▶ _SOURCE TEXT_:
A temporary agreement with another supplier was rushed through – and according to Berlingske, it was diligently discussed whether the winning bid had been unrealistically low when it was 2/3 below the nearest bidding competitor. In any case, Region Midtjylland’s Executive Vice President was not shy to admit that economy had weighed heavily in the tender material – and perhaps also too heavily.
In other instances, there has not been a sufficient focus on costs when public contracts have been awarded. According to Sundhedsmonitor.dk, Professor of Public Procurement at the University of Roskilde, Ole Helby Petersen, is very critical towards the political decision behind the contract process for the optional vaccine program, which was never sent out in public tender, and where the bill is getting close to a quarter billion DKK.
According to SCM.dk, Jens Brøndberg, Head of Group Purchasing in the Capital Region of Denmark, who was given responsibility for purchasing protective equipment for the entire Danish health sector, believes that public procurement, as a consequence of the COVID19 pandemic, has shifted from a focus on the tender process to optimizing the entire supply chain.
The new “Danish Critical Supply Agency” (SFOS) is a good sign of this. The Agency must ensure an efficient and secure supply of critical protective equipment to the health sector, with the Capital Region of Denmark as operationally responsible for procurement, logistics and distribution of protective equipment.
One of the problems during the COVID19 pandemic was, according to the Swedish lawyer Erik Gadman, from Gernandt & Danielsson, who also gave a presentation at the Nordic Public Procurement Forum, that rogue bidders saw an opportunity to make some quick money, without delivering what they promised, or of a lower quality. It may also be one of the reasons why the government in Denmark is focusing more on increased inventory and own production.

▶ _DATA_:
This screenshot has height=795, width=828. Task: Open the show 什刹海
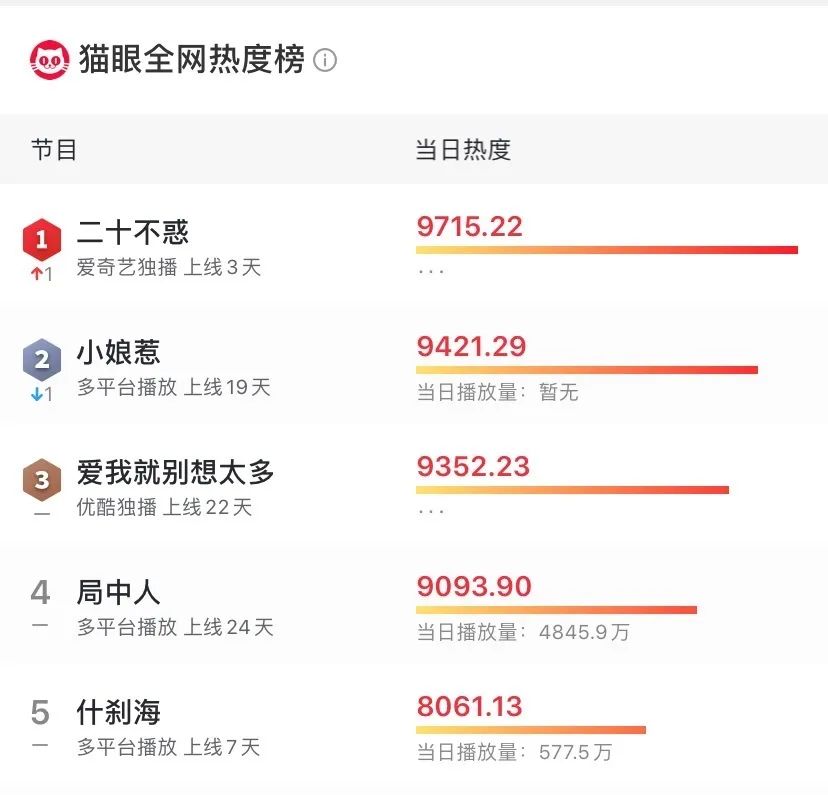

▶ _INSTRUCTIONS_:
• 1. Retype the procurement text from "A temporary agreement" up to and including "quarter billion DKK.".
• 2. Name every person the procurement text identifies by name.
The listing plays no part in this work.

▶ _ANSWERS PER TASK_:
• 1.
A temporary agreement with another supplier was rushed through – and according to Berlingske, it was diligently discussed whether the winning bid had been unrealistically low when it was 2/3 below the nearest bidding competitor. In any case, Region Midtjylland’s Executive Vice President was not shy to admit that economy had weighed heavily in the tender material – and perhaps also too heavily.
In other instances, there has not been a sufficient focus on costs when public contracts have been awarded. According to Sundhedsmonitor.dk, Professor of Public Procurement at the University of Roskilde, Ole Helby Petersen, is very critical towards the political decision behind the contract process for the optional vaccine program, which was never sent out in public tender, and where the bill is getting close to a quarter billion DKK.

• 2.
Ole Helby Petersen
Jens Brøndberg
Erik Gadman